The winter break of my 20th birthday I met Joey Antinore. It had been New Year’s Eve, at club Tilt. I had been standing watching the drag show when I felt the back of my ear get flicked. I turned around and said, “Hi.”
Joey explained he was following an impulse and immediately knew the type of person I was dealing with.
“Alright.” And turned back around.
Joey got my attention again by asking if wanted to roll.
“Okay,” I answered.
For the longest time Joey Antinore was the elusive ideal; the one ex that all potential suitors were measured against. In attempting to write down our first encounter I came to the realization that there was nothing epic, template worthy, about the encounter. There was nothing grandiose or particularly outstanding about the relationship’s arc. In fact, the mental glorification of that relationship and its beginning is rather obsessive.

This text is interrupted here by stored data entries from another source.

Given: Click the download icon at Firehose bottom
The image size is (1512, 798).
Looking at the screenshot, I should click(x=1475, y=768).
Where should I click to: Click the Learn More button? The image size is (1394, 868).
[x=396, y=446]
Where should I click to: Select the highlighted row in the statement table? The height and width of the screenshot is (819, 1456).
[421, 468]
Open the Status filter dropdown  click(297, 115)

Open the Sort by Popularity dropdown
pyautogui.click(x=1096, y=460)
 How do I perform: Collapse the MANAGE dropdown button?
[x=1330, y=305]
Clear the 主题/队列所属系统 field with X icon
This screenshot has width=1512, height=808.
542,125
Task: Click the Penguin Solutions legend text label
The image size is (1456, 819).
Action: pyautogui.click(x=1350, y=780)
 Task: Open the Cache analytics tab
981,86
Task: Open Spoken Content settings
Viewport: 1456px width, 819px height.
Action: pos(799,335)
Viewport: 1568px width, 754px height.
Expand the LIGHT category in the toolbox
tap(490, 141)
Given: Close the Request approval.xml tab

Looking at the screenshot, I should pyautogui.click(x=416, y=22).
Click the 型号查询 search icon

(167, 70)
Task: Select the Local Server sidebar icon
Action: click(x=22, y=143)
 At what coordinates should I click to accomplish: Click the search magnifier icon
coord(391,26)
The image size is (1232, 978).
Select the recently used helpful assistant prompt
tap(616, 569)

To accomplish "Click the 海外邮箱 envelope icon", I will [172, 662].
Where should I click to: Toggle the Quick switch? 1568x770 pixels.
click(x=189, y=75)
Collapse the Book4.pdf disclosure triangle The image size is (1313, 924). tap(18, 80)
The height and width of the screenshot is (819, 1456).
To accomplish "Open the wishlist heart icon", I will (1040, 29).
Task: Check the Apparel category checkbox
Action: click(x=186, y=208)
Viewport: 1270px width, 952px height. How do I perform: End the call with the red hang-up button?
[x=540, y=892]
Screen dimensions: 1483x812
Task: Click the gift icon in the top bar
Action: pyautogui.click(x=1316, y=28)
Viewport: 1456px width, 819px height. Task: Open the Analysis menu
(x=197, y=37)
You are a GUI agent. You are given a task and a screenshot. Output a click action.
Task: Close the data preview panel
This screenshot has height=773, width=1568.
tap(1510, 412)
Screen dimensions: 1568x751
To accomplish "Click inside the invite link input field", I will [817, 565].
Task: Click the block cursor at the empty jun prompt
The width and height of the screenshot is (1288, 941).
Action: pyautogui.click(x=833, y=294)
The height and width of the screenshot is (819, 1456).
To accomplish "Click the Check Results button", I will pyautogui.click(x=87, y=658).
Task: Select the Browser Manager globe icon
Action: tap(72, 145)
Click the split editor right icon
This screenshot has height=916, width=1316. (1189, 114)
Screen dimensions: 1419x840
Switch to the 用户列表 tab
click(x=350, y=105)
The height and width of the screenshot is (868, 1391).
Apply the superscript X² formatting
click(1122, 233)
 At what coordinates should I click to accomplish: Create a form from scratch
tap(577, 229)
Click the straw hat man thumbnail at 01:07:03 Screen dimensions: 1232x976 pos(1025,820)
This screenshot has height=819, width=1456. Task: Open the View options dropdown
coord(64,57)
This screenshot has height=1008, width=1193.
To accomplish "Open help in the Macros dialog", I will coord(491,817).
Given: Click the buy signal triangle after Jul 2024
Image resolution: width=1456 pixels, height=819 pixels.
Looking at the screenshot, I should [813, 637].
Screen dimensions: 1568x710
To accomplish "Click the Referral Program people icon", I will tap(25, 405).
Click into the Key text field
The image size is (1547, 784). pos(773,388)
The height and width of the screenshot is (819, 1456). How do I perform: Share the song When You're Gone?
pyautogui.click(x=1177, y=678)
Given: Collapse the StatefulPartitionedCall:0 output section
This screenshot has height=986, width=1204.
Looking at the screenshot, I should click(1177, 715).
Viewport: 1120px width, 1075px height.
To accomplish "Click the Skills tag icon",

What was it about the whole scenario that became #goals? I wasn’t particularly happy. When I recall the relationship with Joey, what comes to mind is his habit of telling him something, then he vehemently disagrees. These weren’t ideological differences, or rooted in arcane knowledge. Rather, disagreements came over individual rights and basic operations of politics and humanism. We’d part in the morning for our separate work, and then return to each other that evening with Joey’s mind changed. This change of mind arose because he had talked to his co-workers, who told him that he was in the wrong; that I was correct. That was the routine of our relationship: Joey respected only his friends and their opinions, and not mine. I never fully understood how and why Joey could never just have faith that I’d know something, or respect my stance as having validity.